◆ **Assignment**: Show every line in the records below that contains the word "computer".

[Stored items]
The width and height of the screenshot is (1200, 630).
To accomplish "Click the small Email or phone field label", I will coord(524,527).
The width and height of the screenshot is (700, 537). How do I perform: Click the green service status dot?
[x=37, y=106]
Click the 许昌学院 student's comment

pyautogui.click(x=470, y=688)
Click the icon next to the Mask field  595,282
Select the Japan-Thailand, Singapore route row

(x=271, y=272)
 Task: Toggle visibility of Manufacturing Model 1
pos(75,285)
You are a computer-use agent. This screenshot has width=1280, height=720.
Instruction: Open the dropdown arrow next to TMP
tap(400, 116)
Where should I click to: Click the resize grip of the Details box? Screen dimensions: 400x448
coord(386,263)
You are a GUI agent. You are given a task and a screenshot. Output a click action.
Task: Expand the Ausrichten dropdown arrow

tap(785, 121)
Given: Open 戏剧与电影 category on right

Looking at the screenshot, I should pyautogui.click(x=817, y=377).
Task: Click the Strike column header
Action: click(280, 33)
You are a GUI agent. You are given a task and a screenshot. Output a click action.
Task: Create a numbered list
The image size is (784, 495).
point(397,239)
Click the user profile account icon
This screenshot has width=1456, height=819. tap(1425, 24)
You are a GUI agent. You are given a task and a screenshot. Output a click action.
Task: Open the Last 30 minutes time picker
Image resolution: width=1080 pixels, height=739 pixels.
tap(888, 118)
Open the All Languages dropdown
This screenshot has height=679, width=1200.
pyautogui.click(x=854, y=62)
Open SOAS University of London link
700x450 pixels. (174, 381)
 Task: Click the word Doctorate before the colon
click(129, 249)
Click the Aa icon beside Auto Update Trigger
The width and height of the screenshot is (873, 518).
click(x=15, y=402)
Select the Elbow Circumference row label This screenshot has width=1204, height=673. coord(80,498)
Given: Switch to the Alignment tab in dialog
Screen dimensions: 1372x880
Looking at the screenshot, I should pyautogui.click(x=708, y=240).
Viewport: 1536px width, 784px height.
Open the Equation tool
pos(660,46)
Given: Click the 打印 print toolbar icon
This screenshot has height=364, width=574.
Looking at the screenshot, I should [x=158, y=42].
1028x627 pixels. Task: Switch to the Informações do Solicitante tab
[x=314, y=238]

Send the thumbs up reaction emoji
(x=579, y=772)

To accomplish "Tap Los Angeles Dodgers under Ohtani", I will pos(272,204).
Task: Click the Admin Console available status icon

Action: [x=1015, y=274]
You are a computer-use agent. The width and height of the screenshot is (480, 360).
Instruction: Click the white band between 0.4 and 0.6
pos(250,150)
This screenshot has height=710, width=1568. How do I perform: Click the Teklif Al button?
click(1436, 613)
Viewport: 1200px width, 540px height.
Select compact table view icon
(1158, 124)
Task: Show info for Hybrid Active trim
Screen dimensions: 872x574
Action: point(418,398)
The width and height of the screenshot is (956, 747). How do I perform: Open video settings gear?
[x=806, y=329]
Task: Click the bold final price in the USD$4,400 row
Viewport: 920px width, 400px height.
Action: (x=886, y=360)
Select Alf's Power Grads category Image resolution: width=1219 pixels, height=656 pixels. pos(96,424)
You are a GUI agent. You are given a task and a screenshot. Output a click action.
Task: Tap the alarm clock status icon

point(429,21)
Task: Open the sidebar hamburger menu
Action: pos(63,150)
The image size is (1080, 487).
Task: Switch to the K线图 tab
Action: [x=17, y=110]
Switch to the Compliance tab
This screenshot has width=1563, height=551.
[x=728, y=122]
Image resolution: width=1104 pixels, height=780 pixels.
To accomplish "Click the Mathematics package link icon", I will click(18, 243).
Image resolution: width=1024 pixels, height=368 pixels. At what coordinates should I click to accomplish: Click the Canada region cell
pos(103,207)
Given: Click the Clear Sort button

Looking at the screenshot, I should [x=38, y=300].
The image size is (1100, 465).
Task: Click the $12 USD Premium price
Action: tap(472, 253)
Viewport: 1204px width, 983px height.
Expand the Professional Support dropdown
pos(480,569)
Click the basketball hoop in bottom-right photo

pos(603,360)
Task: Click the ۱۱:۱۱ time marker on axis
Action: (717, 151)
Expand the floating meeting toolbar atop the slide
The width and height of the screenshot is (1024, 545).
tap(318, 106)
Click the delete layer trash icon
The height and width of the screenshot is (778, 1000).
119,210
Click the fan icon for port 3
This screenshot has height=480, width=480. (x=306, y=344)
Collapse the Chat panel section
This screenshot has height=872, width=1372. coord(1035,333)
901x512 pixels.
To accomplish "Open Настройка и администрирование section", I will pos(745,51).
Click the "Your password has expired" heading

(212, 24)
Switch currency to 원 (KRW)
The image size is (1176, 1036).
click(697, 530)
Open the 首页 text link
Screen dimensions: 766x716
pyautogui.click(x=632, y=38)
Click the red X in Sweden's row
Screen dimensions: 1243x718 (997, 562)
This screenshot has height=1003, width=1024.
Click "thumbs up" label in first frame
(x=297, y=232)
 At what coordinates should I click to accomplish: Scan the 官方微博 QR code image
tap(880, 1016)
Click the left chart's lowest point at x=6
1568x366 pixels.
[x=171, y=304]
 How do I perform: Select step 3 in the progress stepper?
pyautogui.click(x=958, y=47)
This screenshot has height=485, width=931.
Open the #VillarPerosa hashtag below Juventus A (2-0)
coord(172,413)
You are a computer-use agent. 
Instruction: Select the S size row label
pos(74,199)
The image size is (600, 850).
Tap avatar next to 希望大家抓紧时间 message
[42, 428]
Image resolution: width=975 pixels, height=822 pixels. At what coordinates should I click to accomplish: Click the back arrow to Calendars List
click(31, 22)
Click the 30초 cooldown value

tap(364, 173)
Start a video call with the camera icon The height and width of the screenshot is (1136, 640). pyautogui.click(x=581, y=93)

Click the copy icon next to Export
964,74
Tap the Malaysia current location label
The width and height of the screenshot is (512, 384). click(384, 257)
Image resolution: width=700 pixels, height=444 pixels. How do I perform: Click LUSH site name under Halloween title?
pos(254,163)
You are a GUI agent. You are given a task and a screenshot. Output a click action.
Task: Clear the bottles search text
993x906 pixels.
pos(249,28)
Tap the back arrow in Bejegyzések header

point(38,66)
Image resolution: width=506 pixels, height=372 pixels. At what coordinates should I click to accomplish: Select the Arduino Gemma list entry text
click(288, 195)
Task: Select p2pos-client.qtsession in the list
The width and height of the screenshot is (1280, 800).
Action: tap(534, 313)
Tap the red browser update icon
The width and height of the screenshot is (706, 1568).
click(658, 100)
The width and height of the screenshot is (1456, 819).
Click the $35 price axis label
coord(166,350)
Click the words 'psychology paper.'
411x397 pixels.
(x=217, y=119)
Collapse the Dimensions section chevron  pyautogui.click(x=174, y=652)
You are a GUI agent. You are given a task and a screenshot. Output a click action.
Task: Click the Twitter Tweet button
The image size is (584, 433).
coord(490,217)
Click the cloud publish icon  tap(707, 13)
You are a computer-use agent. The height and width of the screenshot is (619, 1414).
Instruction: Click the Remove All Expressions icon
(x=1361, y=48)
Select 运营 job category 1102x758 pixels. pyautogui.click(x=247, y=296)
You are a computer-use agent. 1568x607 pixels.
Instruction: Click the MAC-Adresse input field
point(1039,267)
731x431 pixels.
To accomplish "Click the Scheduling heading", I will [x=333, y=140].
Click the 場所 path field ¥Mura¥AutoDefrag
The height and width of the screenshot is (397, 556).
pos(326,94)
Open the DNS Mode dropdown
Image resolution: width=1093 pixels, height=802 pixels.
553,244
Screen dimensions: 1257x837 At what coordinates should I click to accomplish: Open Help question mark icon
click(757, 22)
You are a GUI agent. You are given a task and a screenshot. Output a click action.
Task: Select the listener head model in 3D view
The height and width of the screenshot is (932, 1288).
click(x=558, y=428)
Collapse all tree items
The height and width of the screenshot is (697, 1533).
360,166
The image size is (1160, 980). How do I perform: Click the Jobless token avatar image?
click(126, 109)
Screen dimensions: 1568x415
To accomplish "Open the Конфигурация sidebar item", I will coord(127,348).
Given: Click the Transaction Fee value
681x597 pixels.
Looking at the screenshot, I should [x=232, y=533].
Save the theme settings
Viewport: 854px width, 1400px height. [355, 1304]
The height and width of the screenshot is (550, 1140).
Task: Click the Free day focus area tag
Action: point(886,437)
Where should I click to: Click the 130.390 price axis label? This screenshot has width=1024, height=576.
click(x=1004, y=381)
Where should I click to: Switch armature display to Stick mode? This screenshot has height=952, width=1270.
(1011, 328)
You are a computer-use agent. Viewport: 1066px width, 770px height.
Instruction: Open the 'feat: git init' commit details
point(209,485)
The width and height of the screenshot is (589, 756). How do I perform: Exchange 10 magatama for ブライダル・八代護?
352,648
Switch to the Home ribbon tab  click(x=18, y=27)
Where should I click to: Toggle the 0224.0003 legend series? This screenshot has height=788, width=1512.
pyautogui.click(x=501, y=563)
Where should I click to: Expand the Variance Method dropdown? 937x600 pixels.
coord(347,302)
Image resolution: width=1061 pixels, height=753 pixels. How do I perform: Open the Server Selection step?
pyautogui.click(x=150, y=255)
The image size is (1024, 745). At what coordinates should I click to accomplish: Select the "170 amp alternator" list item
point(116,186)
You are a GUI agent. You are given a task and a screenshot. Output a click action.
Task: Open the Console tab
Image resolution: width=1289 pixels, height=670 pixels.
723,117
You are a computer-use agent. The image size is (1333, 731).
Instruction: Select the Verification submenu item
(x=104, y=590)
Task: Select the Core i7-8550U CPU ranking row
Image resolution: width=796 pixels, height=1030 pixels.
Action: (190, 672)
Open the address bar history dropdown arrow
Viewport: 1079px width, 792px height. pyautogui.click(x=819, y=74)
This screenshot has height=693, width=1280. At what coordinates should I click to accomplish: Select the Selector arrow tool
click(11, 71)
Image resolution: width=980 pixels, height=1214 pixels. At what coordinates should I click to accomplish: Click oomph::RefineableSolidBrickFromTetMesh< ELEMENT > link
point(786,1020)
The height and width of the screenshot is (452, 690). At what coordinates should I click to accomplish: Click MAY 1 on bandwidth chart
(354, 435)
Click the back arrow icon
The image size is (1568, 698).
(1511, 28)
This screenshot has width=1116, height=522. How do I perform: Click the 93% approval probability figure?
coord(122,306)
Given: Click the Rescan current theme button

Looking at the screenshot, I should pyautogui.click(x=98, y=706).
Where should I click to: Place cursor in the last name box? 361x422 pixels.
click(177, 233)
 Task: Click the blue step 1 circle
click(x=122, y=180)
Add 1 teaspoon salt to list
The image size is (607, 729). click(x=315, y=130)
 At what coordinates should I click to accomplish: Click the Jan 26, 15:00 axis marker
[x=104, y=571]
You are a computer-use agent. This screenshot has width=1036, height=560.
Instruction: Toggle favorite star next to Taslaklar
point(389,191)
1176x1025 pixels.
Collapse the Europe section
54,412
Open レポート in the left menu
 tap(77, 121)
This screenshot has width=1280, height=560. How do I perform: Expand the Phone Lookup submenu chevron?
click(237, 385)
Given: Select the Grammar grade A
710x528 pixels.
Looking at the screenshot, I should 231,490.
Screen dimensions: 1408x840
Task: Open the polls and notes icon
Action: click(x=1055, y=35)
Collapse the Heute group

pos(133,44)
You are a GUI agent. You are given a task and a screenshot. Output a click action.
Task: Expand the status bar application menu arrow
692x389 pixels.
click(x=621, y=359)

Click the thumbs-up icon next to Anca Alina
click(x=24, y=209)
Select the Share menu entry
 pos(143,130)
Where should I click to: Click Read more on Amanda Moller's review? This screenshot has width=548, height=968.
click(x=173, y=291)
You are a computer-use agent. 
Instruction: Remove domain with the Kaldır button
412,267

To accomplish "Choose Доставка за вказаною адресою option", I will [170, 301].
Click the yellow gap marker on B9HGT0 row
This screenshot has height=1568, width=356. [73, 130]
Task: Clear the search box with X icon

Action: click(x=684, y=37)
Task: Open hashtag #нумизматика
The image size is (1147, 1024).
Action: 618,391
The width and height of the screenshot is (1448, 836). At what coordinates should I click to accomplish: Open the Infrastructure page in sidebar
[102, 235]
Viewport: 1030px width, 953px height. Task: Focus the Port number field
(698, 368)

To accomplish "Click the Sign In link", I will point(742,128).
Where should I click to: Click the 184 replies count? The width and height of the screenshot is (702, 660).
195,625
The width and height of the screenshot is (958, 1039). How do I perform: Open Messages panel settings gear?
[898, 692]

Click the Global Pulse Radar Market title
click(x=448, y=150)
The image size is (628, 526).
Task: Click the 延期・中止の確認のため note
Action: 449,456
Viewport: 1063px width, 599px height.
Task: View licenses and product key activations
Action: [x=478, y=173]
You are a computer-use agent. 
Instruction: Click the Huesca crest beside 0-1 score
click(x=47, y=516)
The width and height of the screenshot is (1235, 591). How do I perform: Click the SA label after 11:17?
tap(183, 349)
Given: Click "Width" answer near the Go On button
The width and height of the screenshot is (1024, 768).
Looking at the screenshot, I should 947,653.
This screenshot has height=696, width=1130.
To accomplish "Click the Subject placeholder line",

◆ **Output for this task**:
You are a computer-use agent. This screenshot has width=1280, height=720.
You are a computer-use agent. The width and height of the screenshot is (480, 360).
You are a computer-use agent. 
You are a computer-use agent. The height and width of the screenshot is (619, 1414).
You are a computer-use agent. 1568x607 pixels.
You are a computer-use agent. Viewport: 1066px width, 770px height.
You are a computer-use agent. The image size is (1333, 731).
You are a computer-use agent. This screenshot has width=1036, height=560.
You are a computer-use agent. 
You are a computer-use agent. 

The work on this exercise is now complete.